I live in Guatemala, we don't have a gay history here, I'm always reading about the gay movement in the States from the 60's to the 90's, Germany in the 20's and 30's, French aristocrats, Romans, Greeks, I have seen thousands of pictures of gay couples from the beginning of the 20th Century... It's like our gay history started in 1985, you will be amazed how little we know before that year. I'm always intrigued when an older gay man tells me something than happened in a party here in the 60's or 70's. It makes me feel like I belong, of course I know hundreds of gays in my town, but history is important, to understand you are part of something, that you have a link to a place or a time, it's powerful. I guess in the globalization of knowledge we suffered in the last decade a lot of writers recognize that need, to tell more lesbian stories in the LGBTQ+ history. Inspiration is personal and I think as humans we tent to appreciate the epicness of the past more than the dullness of our everyday life, so probably that's another reason why.

I know it's easy to complain, but for now the quality is great, obviously this will pass and morph into another trend. Next step, we should ask for a lesbian alien rom-com n.n I would love to watch one of those.

September 23, 2020 | Unregistered CommenterLuiserghio

One thing that is not mentioned here in this post or in the comments (probably because it's actually a different topic) is the fact that there is a lot of internet chatter about the fact that mostly straight actors/actresses have been cast in the most high profile/high performing of these films and TV shows. I saw Nathaniel's recent tweet about the new film with Stanley Tucci and Colin Firth. And I'm also thinking about Love is Strange with Alfred Molina and John Lithgow, Carol with Cate Blanchett and Rooney Mara, CMBYN with Chalamet and Hammer, Gentleman Jack with Suranne Jones and Sophie Rundle, etc.

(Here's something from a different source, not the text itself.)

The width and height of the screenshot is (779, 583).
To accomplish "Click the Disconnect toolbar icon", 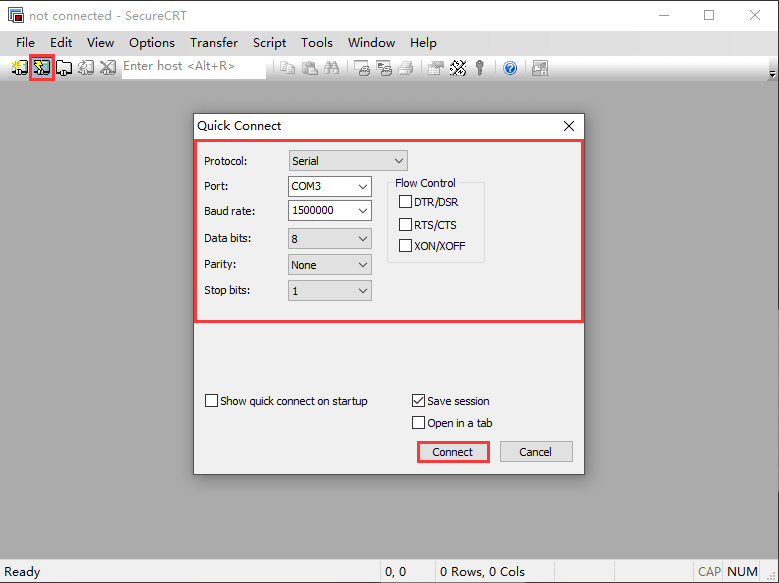I will (x=108, y=68).
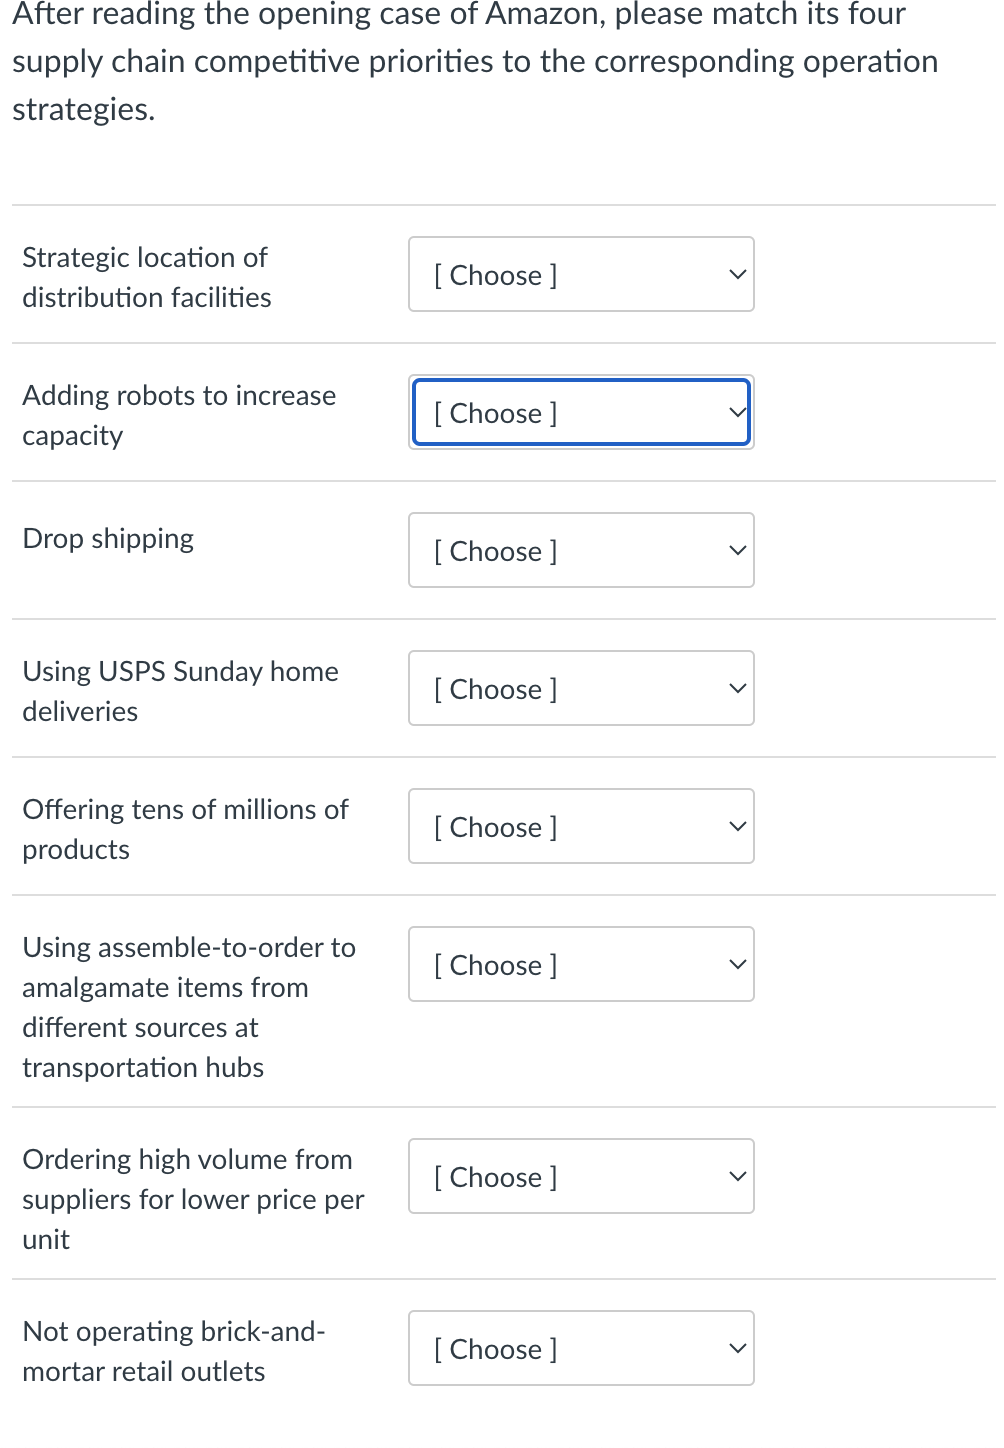Screen dimensions: 1004x1448
Task: Open the Choose dropdown for Drop shipping
Action: tap(580, 550)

I have no opinions either way, but as a straight white woman, I'm just glad there are more diverse voices and storytelling in the world.

September 23, 2020 | Unregistered CommenterPam

Luiserghio: You know that in Latino culture even now gay history is never mentioned but I'm sure that if you look it's there and I do agree with you we need more gay history films

September 23, 2020 | Unregistered CommenterJaragon

@ Pam: It actually was mentioned in the original post, albeit briefly and parenthetically:

(Also, isn’t it strange how very few of the previously mentioned titles actually feature queer actresses?)

September 23, 2020 | Unregistered CommenterWorking stiff

Jaragon: Thanks! I will definitely try to find more when public government institutions are open again.